The unkindest cut

If news reports are accurate, the worst part of the tentative budget deal reportedly being hashed out between President Obama and House Speaker John Boehner is a proposed cut in the cost-of-living adjustment (COLA) for Social Security. This is a travesty, not least because Social Security is required by law to operate in long-term balance and therefore does not belong in budget talks ostensibly aimed at reducing long-term budget deficits.

We at EPI and our allies in the Strengthen Social Security coalition have written at length about the downsides of a COLA cut. It would have the biggest impact on the oldest retirees, who are often the poorest retirees. It would disproportionately affect disabled beneficiaries, including veterans, many of whom will see the cut cumulate over decades. And it would break the pledge made by many would-be Social Security reformers to shield current retirees, who cannot retroactively save more for retirement.

Let no one be fooled by the pretense that this is a technical adjustment.
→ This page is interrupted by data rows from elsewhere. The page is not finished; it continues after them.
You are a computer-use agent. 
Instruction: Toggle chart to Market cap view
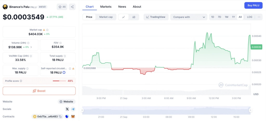(x=106, y=17)
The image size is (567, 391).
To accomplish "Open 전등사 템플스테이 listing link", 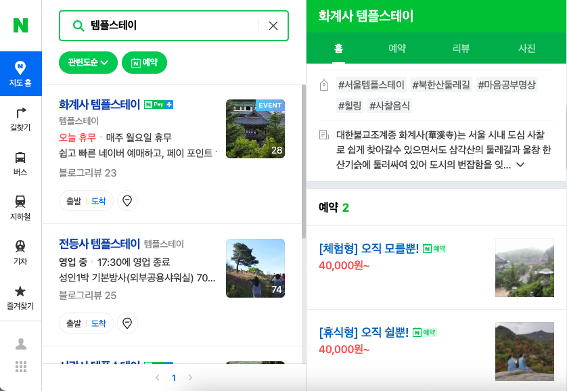I will click(x=99, y=244).
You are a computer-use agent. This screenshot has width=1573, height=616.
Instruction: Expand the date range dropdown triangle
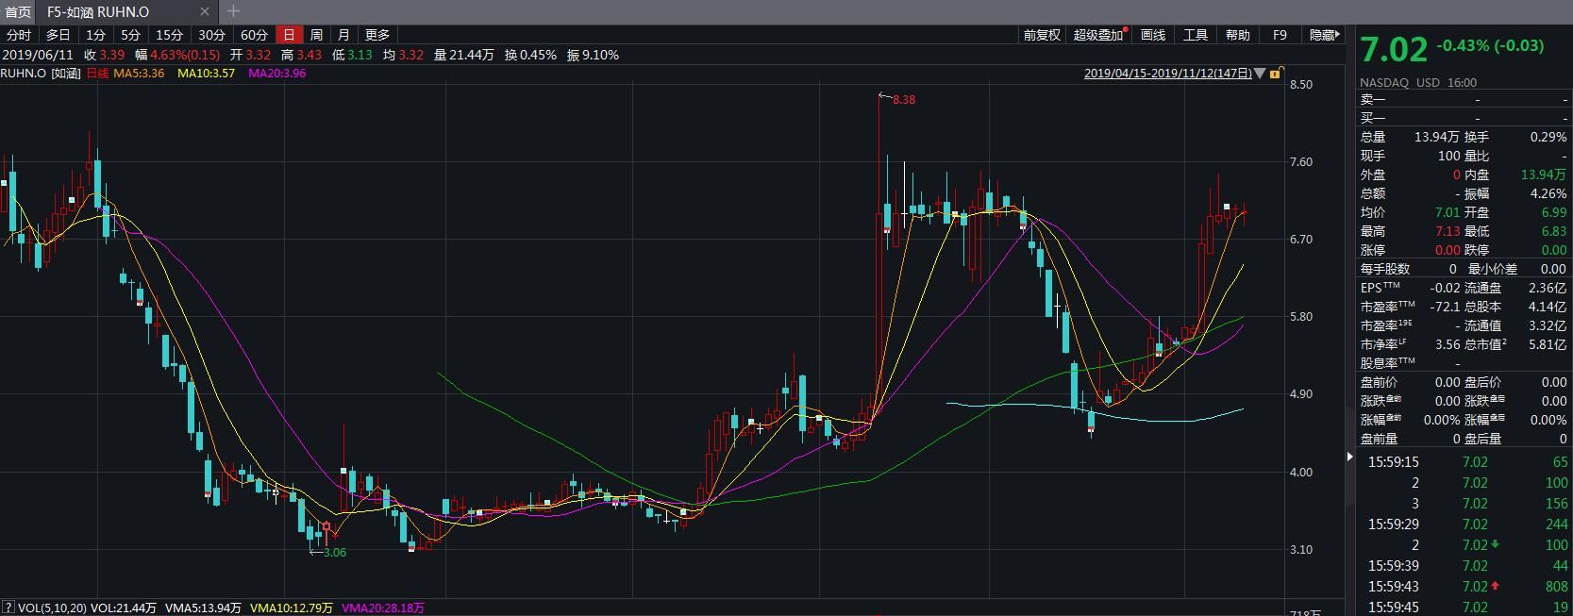[x=1260, y=73]
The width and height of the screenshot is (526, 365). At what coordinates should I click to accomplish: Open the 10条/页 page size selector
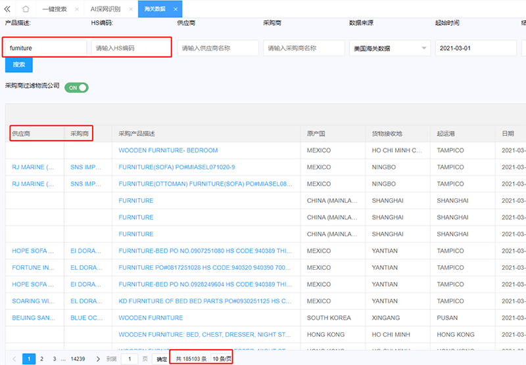point(222,359)
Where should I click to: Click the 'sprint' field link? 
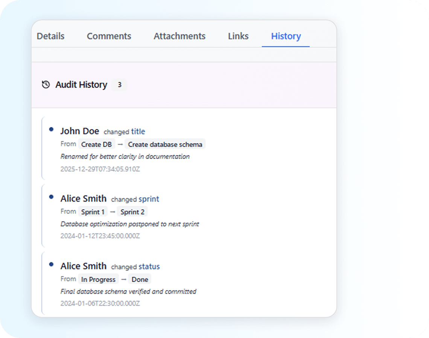(x=149, y=199)
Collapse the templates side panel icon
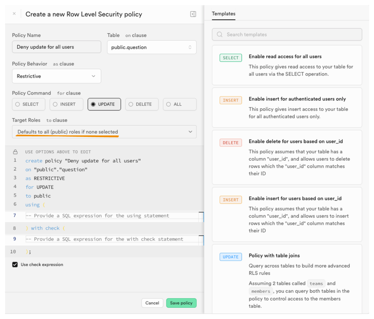The width and height of the screenshot is (374, 319). tap(193, 14)
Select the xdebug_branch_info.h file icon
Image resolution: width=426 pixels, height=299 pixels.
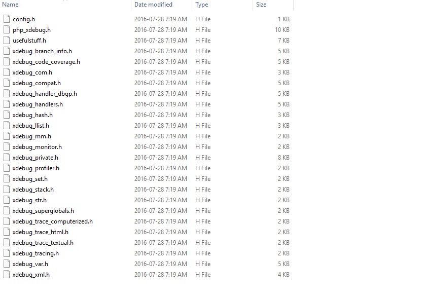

If COLA cut advocates truly believed that the chain index was more accurate (and the current measure inappropriately provided a real benefit increase over time), there would be no talk of a “birthday bump” to temporarily offset the cut after 20 years.

A lower “chained” COLA is supposed to better account for consumers’ ability to substitute cheaper goods and services in response to price increases. But Social Security beneficiaries spend a greater share of their incomes on necessities such as rent and utilities, so it is not even clear that the current measure understates the ability of beneficiaries to make such adjustments.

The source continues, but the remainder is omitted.